The Early Postoperative Pattern Of Atrial Fibrillation (af) Recurrence After Surgical Ablation Is Associated With Later Af Recurrence.
Efstratios I. Charitos1, Paul D. Ziegler2, Hendrik Treede3, Hans-Hinrich Sievers4, Thorsten Hanke5.
1University of Halle (Saale), Halle, Germany, 2Medtronic, Minneapolis, MN, USA, 3University of Halle (Saale), Halle(Saale), Germany, 4University of Lübeck, Lübeck, Germany, 5ASKLEPIOS Clinic Harburg, Hamburg, Germany.

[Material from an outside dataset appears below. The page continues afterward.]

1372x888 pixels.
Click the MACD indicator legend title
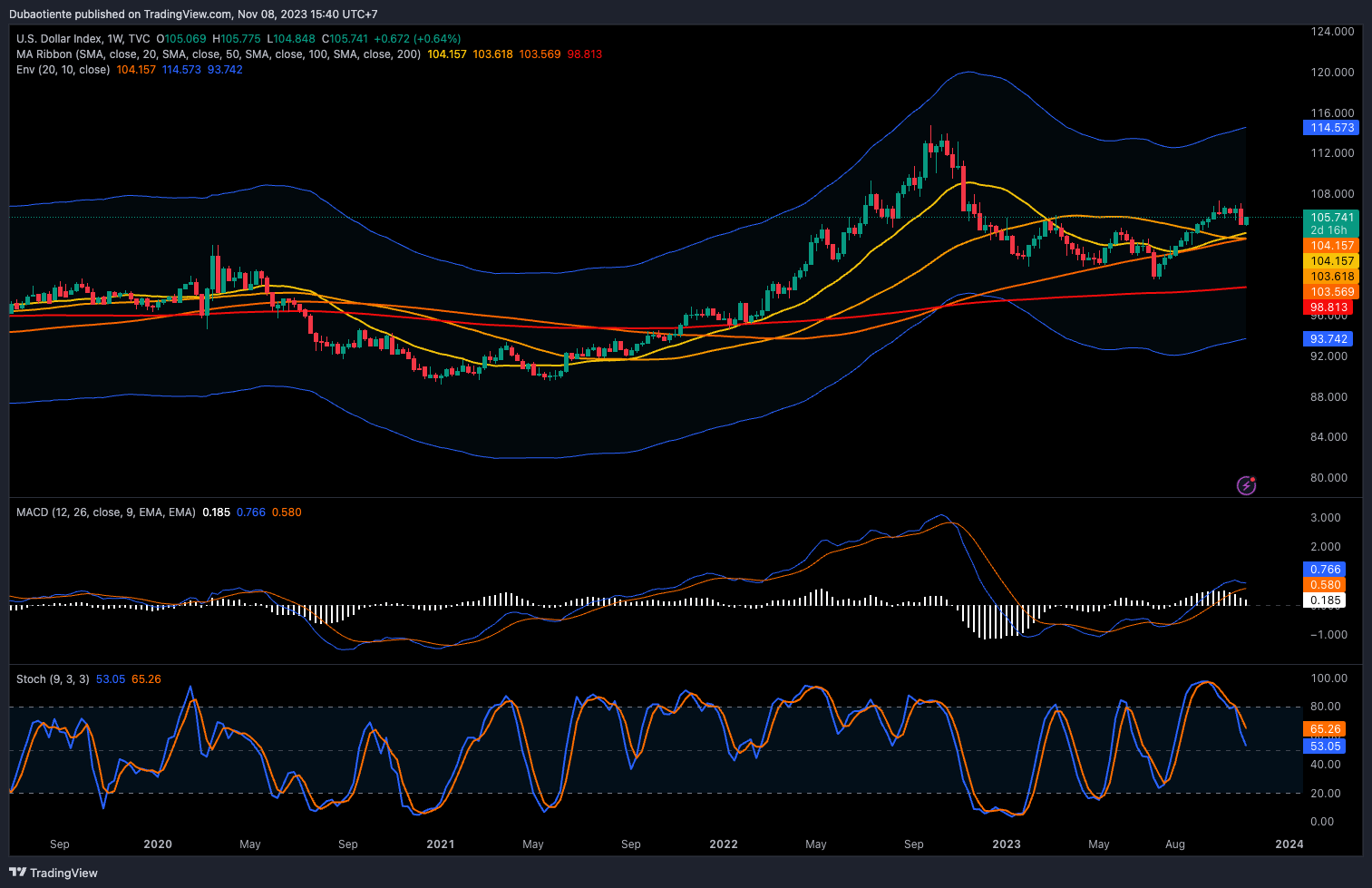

OBJECTIVE: Ablation for atrial fibrillation(AF) can introduce periods of transient electrical instability for an extended period postoperatively. Several consensus statements indicate that arrhythmias observed in this so called 3 month “blanking period” should not be taken into account for the evaluation of the procedural success. The aim of the present study was to evaluate if the quantity and temporal pattern of AF during the blanking period can provide valuable insights regarding future AF recurrence and indirectly the success of the ablation procedure.
METHODS: Ninety-nine patients (73 male;age:68.0±9.2years) with documented preoperative AF (paroxysmal:29; persistent:18; long-lasting persistent:52, mean preoperative duration:46±53 months) underwent concomitant biatrial surgical ablation (Cox-Maze III:29), full set left atrium cryoablation(n=22) , high intensity focused ultrasound [HIFU] box lesion(n=46) or right sided ablation(n=2). Postoperative rhythm disclosure was provided via an implantable device. In all patients, the cardiac rhythm history was reconstructed. The quantity of AF recurrence (AF burden) and its temporal aggregation (AF density) during the blanking period was regressed on the AF burden developed in the remaining observation time.

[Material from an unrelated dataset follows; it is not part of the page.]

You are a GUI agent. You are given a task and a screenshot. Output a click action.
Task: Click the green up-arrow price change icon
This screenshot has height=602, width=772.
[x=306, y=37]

RESULTS: During the blanking period AF recurrence was observed in 56/99 patients, with a median AF burden of 0.004(IQR: 0.001 - 0.019), occurring with a median AF density of 0.87(IQR: 0.68 - 0.96). During the remaining observation period, some AF recurrence occurred in 89/99 patients albeit the AF burden of these patients during this period was negligible (median:0.001, IQR:0.0001-0.007). Both the AF burden(p<0.0001) and AF density(p=0.004) observed during the blanking period was significantly associated with later AF recurrence. This effect persisted after correcting for type of AF, type of ablation (energy source), and known preoperative AF duration. Higher AF burden occurring with low AF density during the blanking period may indicate prolonged electrical instability and is associated with higher AF recurrence during the remaining observation period.

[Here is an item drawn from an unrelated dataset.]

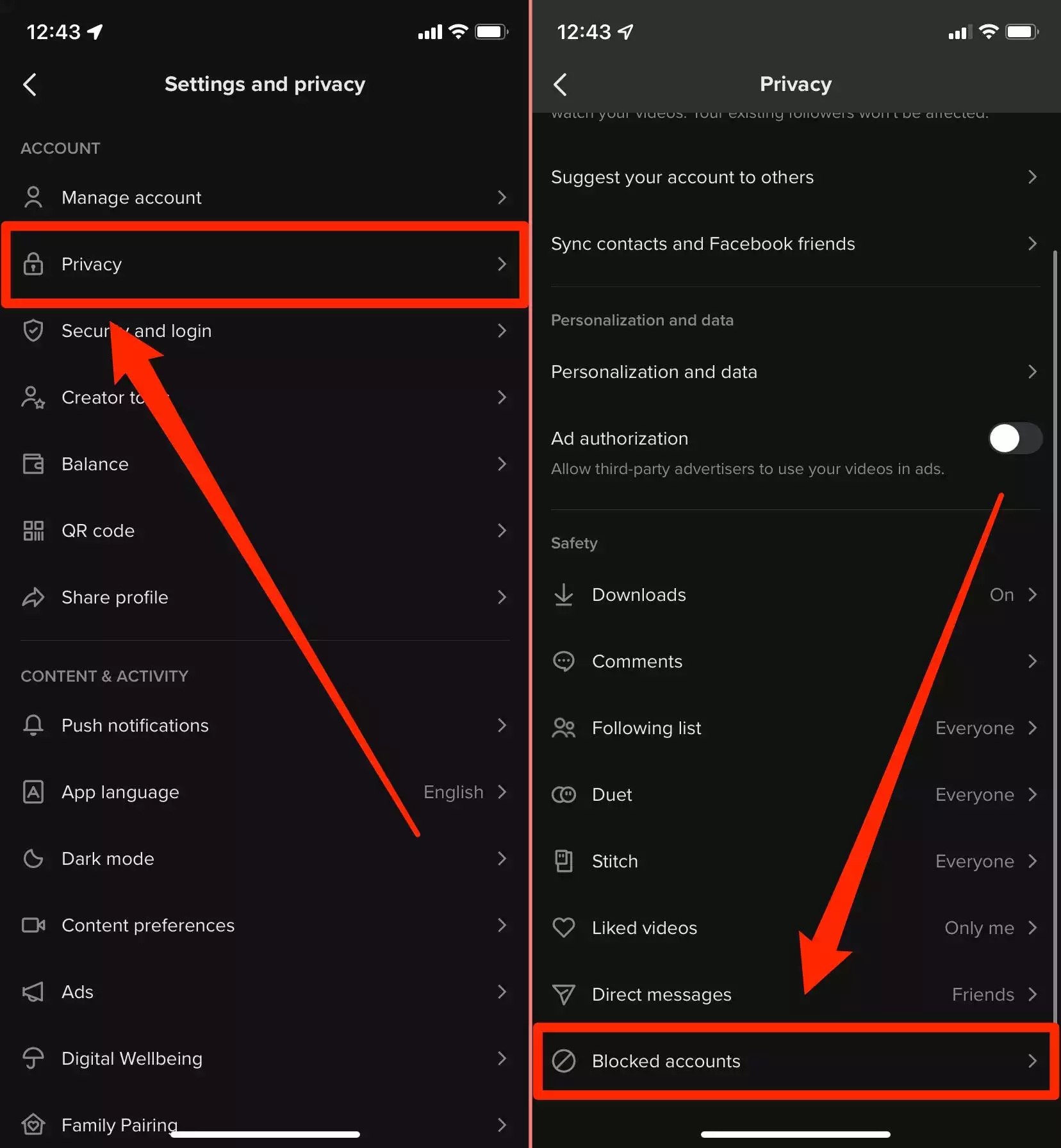Tap the Comments bubble icon
The height and width of the screenshot is (1148, 1061).
564,661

CONCLUSIONS: Small amounts of AF burden after surgical ablation are common. The quantitative and temporal characteristics of AF recurrence during the blanking period can provide valuable insights on the severity of electrical instability and the amount of later AF recurrence, and may provide prognostic information on the success of the ablation procedure.